■ Aim of the exercise
Set down again exactly the lines of the listing below that fall between the line holding "Task: Expand the Device Type NX-OS dropdown" and the line holding "Task: Open the ABOUT menu item", inclusive.

■ Data supplied
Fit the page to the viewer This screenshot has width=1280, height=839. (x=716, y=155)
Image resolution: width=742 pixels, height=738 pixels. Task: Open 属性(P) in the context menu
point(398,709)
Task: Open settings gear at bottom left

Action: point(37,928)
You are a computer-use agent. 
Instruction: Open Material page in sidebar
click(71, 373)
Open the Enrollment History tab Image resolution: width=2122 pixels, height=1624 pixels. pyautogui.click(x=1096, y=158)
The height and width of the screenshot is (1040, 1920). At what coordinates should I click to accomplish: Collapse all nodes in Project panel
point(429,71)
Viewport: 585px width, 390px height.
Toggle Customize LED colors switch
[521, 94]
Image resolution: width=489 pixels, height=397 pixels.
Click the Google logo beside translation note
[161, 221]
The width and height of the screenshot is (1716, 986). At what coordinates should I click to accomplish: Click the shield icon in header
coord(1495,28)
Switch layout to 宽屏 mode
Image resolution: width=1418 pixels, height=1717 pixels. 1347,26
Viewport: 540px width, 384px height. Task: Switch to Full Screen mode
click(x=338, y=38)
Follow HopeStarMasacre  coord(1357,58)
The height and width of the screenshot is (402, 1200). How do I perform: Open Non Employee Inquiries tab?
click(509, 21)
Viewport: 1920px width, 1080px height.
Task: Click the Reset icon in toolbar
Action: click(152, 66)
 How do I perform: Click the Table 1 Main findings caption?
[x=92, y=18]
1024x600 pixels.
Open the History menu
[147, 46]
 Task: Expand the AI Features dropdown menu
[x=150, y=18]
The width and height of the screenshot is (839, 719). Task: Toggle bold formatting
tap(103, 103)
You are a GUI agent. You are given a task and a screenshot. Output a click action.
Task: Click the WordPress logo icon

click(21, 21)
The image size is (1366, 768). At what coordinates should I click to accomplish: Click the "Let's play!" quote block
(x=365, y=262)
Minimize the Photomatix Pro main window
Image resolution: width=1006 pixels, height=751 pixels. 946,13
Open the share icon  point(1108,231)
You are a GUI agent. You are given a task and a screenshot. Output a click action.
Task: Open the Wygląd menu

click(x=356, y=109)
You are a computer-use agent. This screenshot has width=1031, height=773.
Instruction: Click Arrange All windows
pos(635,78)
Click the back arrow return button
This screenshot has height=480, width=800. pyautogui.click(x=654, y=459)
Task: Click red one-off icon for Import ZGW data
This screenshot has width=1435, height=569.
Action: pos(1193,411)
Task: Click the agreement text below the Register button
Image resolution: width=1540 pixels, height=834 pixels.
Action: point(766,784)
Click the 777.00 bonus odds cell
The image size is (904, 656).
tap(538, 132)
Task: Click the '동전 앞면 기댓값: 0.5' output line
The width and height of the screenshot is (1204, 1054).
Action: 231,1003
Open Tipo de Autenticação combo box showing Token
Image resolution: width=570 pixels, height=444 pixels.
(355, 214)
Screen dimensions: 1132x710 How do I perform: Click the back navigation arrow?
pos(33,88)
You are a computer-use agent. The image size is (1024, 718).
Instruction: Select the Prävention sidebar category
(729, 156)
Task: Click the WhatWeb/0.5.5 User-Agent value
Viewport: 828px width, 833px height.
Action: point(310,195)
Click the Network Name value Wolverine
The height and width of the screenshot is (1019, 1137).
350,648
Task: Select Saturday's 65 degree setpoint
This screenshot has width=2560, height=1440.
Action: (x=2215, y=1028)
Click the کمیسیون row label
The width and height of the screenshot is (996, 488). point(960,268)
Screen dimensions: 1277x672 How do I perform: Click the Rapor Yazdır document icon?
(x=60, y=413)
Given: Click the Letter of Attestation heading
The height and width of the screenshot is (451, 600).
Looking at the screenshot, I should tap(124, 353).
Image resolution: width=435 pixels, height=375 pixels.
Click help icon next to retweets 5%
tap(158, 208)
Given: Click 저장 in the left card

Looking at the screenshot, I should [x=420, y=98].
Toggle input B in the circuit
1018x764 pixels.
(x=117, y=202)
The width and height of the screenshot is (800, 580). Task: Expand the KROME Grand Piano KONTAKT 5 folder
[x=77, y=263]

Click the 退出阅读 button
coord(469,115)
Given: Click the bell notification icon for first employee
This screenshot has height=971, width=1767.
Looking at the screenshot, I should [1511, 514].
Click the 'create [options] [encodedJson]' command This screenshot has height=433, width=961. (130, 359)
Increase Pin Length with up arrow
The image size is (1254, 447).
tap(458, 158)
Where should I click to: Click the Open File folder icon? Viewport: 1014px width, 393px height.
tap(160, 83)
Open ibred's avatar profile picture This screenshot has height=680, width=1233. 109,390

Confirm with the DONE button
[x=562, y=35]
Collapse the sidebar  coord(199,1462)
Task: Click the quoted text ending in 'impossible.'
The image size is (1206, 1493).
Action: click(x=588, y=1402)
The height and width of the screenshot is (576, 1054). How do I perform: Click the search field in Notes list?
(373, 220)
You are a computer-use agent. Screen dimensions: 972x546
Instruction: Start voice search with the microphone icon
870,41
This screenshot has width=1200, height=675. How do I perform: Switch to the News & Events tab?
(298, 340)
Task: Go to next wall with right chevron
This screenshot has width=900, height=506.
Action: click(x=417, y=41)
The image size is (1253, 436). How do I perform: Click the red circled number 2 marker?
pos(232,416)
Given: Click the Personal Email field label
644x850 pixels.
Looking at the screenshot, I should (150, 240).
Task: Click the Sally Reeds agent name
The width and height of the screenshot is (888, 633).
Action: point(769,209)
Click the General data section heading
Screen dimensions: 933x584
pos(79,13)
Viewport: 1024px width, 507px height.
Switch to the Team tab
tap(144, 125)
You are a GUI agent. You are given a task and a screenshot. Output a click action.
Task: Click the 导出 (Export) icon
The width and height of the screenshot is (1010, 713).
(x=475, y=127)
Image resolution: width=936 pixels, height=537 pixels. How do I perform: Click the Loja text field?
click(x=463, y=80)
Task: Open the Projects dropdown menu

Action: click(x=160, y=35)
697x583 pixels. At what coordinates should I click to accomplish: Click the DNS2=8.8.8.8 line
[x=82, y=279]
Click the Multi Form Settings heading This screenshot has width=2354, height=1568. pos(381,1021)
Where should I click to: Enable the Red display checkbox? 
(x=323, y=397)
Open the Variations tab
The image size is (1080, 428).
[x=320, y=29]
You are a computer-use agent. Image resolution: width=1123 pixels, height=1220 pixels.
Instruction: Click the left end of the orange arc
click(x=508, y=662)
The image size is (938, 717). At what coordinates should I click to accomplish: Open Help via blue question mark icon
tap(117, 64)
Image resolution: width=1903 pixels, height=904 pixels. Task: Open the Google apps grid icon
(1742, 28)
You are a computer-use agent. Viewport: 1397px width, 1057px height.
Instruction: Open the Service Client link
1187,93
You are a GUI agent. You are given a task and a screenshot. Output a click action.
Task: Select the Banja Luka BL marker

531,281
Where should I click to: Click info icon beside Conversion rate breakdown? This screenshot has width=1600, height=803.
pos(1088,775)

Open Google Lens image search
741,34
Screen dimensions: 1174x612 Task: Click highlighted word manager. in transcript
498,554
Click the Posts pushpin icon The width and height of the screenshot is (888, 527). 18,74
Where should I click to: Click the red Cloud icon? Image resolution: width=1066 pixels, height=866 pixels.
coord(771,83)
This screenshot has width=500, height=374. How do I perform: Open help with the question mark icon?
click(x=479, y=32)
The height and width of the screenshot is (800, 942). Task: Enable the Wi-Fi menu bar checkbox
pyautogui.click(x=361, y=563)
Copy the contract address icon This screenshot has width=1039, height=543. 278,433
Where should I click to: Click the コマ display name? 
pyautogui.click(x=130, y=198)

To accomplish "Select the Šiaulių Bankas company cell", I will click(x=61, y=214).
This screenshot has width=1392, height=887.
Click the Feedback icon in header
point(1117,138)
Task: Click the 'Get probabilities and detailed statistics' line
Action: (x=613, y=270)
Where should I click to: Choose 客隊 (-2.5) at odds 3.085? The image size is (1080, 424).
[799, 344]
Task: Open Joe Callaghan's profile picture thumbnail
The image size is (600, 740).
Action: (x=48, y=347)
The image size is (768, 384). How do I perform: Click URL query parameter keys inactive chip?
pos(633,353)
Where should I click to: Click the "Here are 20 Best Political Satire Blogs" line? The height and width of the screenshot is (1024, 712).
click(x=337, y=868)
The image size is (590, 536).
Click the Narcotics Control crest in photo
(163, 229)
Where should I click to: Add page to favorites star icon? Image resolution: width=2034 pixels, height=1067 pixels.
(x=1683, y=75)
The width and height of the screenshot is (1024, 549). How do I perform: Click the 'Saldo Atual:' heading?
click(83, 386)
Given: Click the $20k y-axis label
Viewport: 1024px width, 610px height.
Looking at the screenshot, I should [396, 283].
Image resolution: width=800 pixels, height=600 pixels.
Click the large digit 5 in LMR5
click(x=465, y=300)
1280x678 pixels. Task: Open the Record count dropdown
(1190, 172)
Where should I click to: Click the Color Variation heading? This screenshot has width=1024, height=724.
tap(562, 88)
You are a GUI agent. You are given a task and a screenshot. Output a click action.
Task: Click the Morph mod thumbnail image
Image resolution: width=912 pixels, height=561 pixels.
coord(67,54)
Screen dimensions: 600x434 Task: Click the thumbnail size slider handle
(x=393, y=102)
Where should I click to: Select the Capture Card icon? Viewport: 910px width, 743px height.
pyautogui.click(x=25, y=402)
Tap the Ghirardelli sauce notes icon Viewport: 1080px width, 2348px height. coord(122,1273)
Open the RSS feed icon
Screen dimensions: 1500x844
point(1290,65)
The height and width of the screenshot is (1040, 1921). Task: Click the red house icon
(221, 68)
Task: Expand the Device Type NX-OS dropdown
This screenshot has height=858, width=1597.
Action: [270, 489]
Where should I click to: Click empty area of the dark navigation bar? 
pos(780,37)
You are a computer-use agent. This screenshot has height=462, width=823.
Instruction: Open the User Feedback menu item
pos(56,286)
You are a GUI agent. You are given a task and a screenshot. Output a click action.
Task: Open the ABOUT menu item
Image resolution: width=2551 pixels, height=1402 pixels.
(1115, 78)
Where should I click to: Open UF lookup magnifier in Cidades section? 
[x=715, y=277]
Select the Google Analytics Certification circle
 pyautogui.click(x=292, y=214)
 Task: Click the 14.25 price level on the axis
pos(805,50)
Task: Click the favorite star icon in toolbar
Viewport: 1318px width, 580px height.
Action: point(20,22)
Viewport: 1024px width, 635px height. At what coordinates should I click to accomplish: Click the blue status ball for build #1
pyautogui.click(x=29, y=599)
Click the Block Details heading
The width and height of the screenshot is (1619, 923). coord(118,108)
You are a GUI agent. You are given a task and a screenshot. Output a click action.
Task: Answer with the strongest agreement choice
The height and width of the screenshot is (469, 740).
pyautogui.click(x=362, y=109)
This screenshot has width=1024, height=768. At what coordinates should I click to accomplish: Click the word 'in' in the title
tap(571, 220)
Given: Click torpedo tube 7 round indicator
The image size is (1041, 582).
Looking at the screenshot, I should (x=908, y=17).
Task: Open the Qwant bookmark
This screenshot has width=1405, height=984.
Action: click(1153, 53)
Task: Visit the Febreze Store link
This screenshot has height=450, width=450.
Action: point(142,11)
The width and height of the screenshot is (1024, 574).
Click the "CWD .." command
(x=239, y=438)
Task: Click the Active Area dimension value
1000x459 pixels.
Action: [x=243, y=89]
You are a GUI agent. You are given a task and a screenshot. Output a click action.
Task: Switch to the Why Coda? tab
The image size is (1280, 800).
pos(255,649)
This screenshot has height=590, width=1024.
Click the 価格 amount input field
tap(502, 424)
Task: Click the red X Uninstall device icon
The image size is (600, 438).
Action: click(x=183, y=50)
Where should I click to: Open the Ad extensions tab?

■ Answer box
Task: Expand the Device Type NX-OS dropdown
This screenshot has height=858, width=1597.
Action: [270, 489]
Where should I click to: Click empty area of the dark navigation bar? 
pos(780,37)
You are a computer-use agent. This screenshot has height=462, width=823.
Instruction: Open the User Feedback menu item
pos(56,286)
You are a GUI agent. You are given a task and a screenshot. Output a click action.
Task: Open the ABOUT menu item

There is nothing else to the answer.